Projet de terminal intermodal à Lévis

Par | 2 juillet 2008 |

Source : Le Soleil

Un terminal intermodal desservant les entreprises des régions de la Chaudière-Appalaches, de la Capitale-Nationale et du Bas-Saint-Laurent pourrait voir le jour à la gare Joffre du CN dans l’arrondissement Charny à Lévis.

Le transporteur ferroviaire est prêt à aller de l’avant avec ce projet qui nécessiterait des investissements mineurs à ses installations de Lévis pour permettre l’intermodalité entre le camion, le train et le bateau pour les destinations outre-mer.

Pour que le projet se réalise, le CN doit espérer réaliser au moins 10 000 mouvements de réception et d’expédition par année.

Une cible atteignable, soutient Développement PME Chaudière-Appalaches. à partir de données initiales recueillies auprès d’entreprises exportatrices de son territoire, l’agence de développement économique a déjà identifié un potentiel de 6000 mouvements par année.

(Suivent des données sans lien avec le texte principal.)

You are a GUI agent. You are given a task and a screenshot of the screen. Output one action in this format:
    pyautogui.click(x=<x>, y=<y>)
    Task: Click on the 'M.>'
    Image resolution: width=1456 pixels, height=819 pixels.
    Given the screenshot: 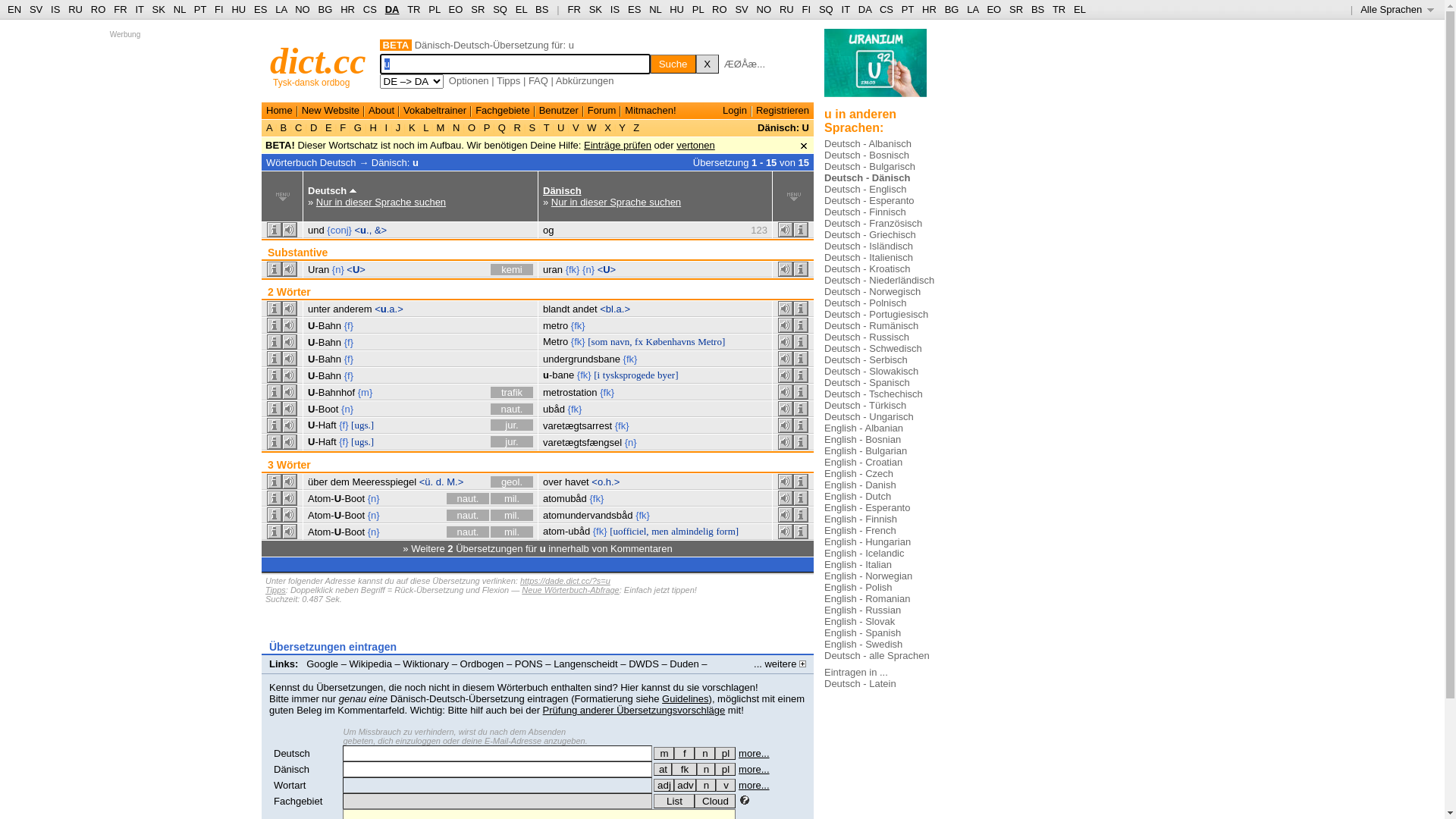 What is the action you would take?
    pyautogui.click(x=446, y=482)
     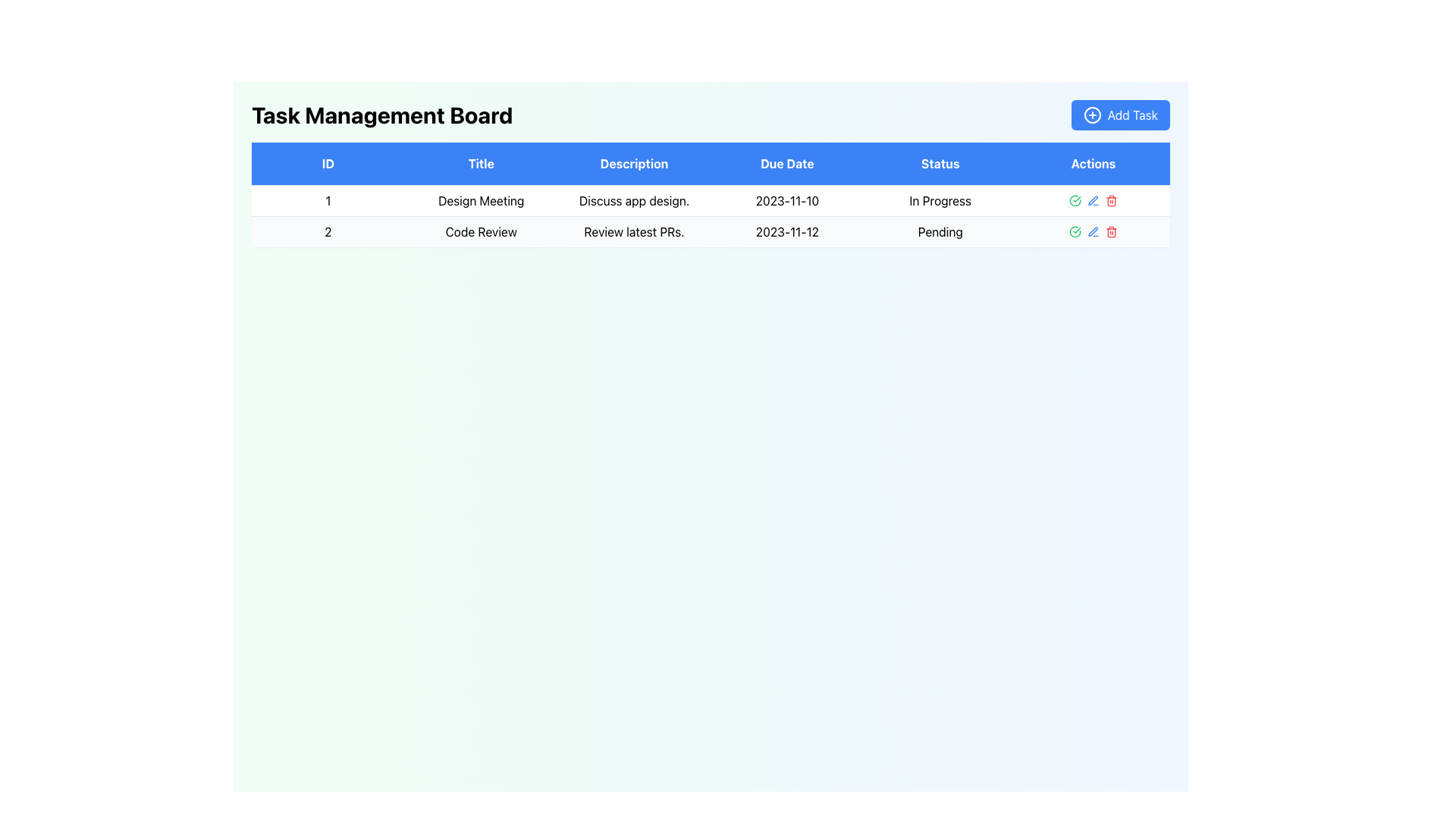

Pour avoir une bonne idée du bassin d’utilisateurs et du nombre de mouvements de réception et d’expédition estimés, Développement PME entreprendra, ces prochains jours, une enquête auprès de 300 entreprises des régions de la Chaudière-Appalaches (170), de la Capitale-Nationale (100) et du Bas-Saint-Laurent (30).

Bon pour les entreprises
Directrice générale par intérim de Développement PME, Hélène Latulippe indique qu’il y a déjà plus de six mois que l’organisme planche sur le projet en collaboration avec le CN.

«Gérer une entreprise, aujourd’hui, ça coûte cher. Dans la foulée de l’augmentation du prix du pétrole, nous avons décidé de nous attaquer à la réduction des coûts de transport en misant sur l’intermodalité entre les moyens de transport», explique-t-elle.

Pour les distances dépassant plus de 700 kilomètres, le transport intermodal (camion-train-camion) est plus avantageux que le camionnage, estime l’agence de développement économique.

«Pour une tonne-kilomètre transportée, le coût de transport ferroviaire est deux fois moins cher que le camionnage.»

Ainsi, pour les entreprises, ça peut représenter une réduction de coûts non négligeable : entre 50 $ à 100 $ par voyage pour aller à Toronto; de 600 $ à 800 $ pour se rendre dans la région de Chicago et jusqu’à 2000 $ de moins pour transporter ses produits dans l’Ouest canadien et en Californie.

De l’avis de Développement PME, l’avènement d’un terminal intermodal pourrait permettre à la zone économique des régions de la Capitale-Nationale et de la Chaudière-Appalaches de redevenir un point d’origine et de destination maritime — titre échappé depuis que Québec a perdu les services du CP Navigation — et de bénéficier des mêmes taux offerts à Montréal et à Toronto par les compagnies maritimes pour le transport de marchandises.

«Il pourrait s’ensuivre un accroissement des activités au port de Québec», fait remarquer Hélène Latulippe.

Bon pour l’environnement
En utilisant davantage le train et le bateau, les entreprises donneraient un coup de pouce à l’environnement grâce à une réduction des émissions des gaz à effet de serre.

«Faire 250 kilomètres jusqu’à Montréal par camion génère autant de pollution que d’aller jusqu’à Chicago par train», note Développement PME, en soulignant que le transport intermodal représentait des économies au chapitre de l’entretien des routes pour l’ensemble de la collectivité.

«Il est bien documenté que le passage d’un camion semi-remorque à pleine charge sur une portion d’autoroute équivaut au passage de 40 000 automobiles.»


Article de Gilbert Leduc. Reproduit avec autorisation.